0-shot, accuracy AI: In this category, we compute the accuracy of the model's predictions on our pre-determined list of questions directly from the model's top 1 output, without any prompting or support. • Self-reported

32.8%

Other Tests

Specialized benchmarks

ARC-C

0-shot, acc standard 0-shot evaluation without which-or additional information or demonstrations.

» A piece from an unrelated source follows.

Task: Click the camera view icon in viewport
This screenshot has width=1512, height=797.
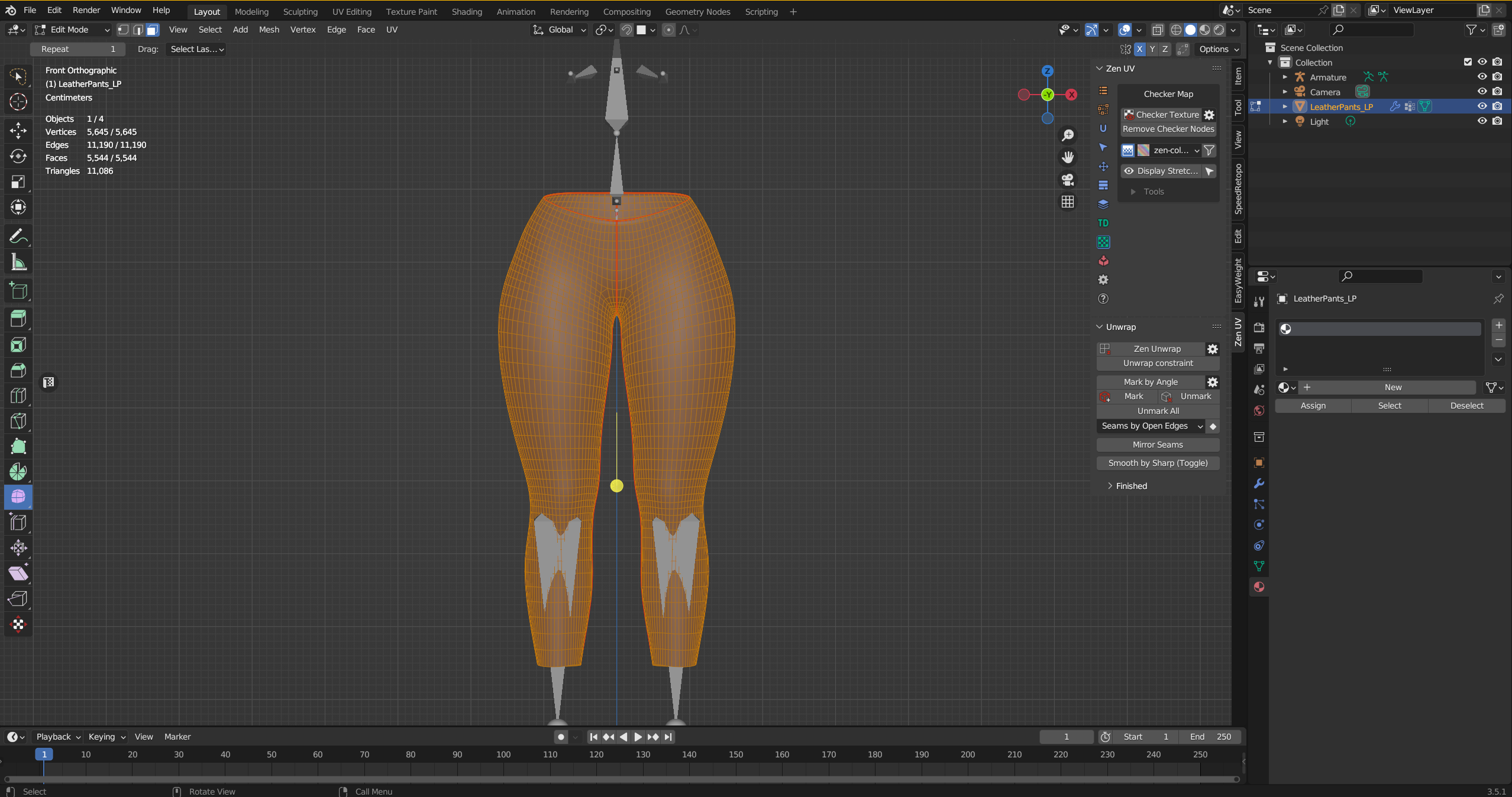Action: pyautogui.click(x=1068, y=180)
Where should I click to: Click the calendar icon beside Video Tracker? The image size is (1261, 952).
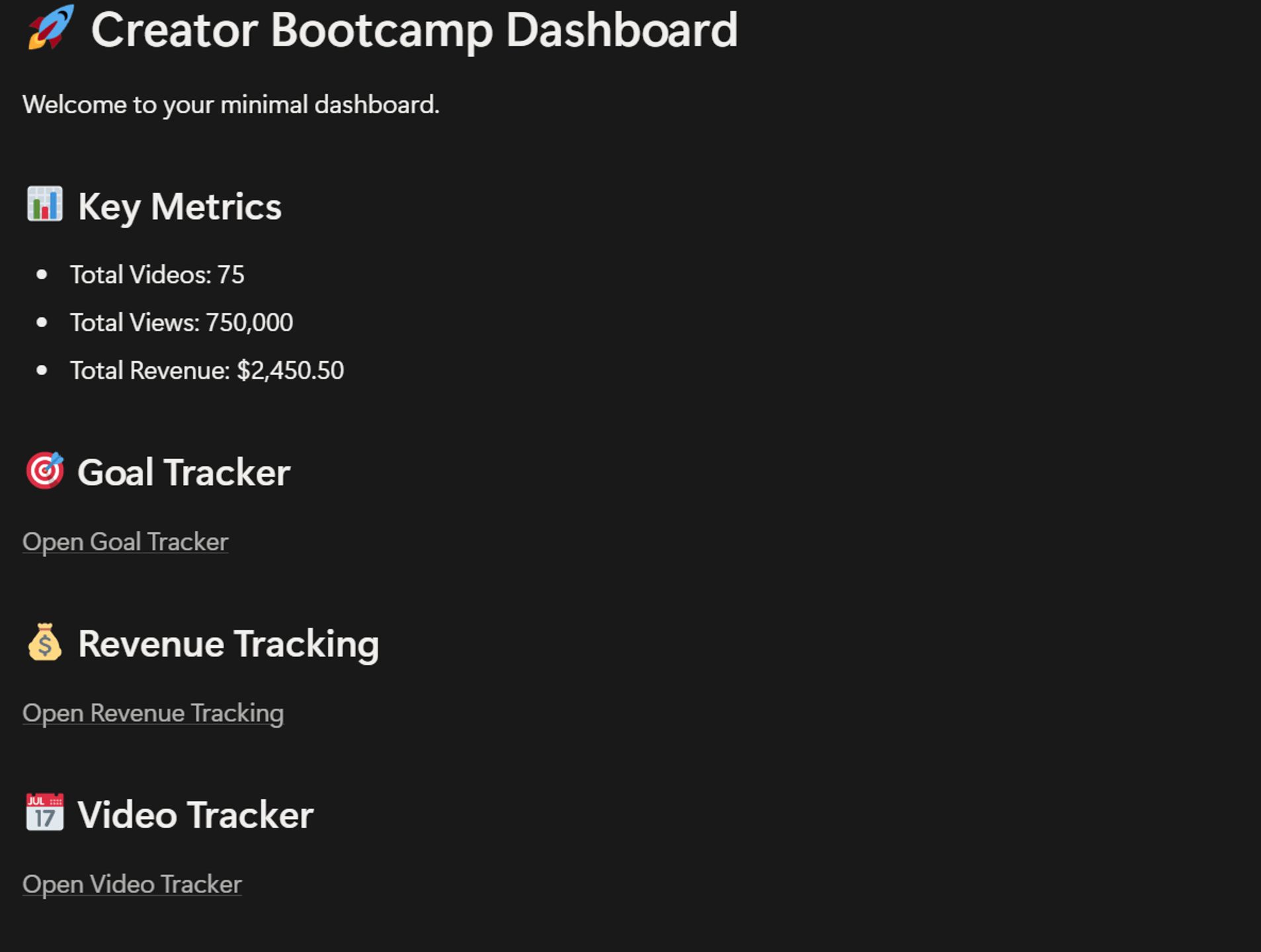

Accuracy is calculated on set, in order to Since methodology 0-shot is used how in evaluation, so and at testing in this match between evaluation and • Self-reported

78.6%

BFCL v2

0-shot, accuracy AI: Prompt Steerability • Self-reported

67.0%

IFEval

Average value (accuracy instructions/prompts strict/) • Self-reported

77.4%

InfiniteBench/En.MC

0-shot, longbook_choice/acc • Self-reported

63.3%

InfiniteBench/En.QA

0-shot, longbook_qa/f1 • Self-reported

19.8%

Nexus

0-shot, macro_avg/acc • Self-reported

34.3%

NIH/Multi-needle

0-shot, reproduction AI: model used which in ? • Self-reported

84.7%

Open-rewrite

0-shot, micro_avg/rougeL • Self-reported

40.1%

TLDR9+ (test)

1-shot, rougeL • Self-reported

19.0%

License & Metadata

License

llama_3_2_community_license

Announcement Date

September 25, 2024

Last Updated

July 19, 2025

Similar Models

All Models

Llama 3.1 8B Instruct

Llama 3.1 Nemotron Nano 8B V1

NVIDIA

8.0B

Best score:0.5 (GPQA)

Released:Mar 2025

Gemma 2 9B

Google

9.2B

Best score:0.7 (MMLU)

Released:Jun 2024

Ministral 8B Instruct

Mistral AI

8.0B

Best score:0.7 (ARC)

Released:Oct 2024

Price:$0.10/1M tokens

Phi-3.5-mini-instruct

Microsoft

3.8B

Best score:0.8 (ARC)

Released:Aug 2024

Price:$0.10/1M tokens

Phi 4 Mini

Microsoft

3.8B

Best score:0.8 (ARC)

Released:Feb 2025

Qwen2.5 7B Instruct

Alibaba

7.6B

Best score:0.8 (HumanEval)

Released:Sep 2024

Price:$0.30/1M tokens

Qwen2 7B Instruct

Alibaba

7.6B

Best score:0.8 (HumanEval)

Released:Jul 2024

Recommendations are based on similarity of characteristics: developer organization, multimodality, parameter size, and benchmark performance. Choose a model to compare or go to the full catalog to browse all available AI models.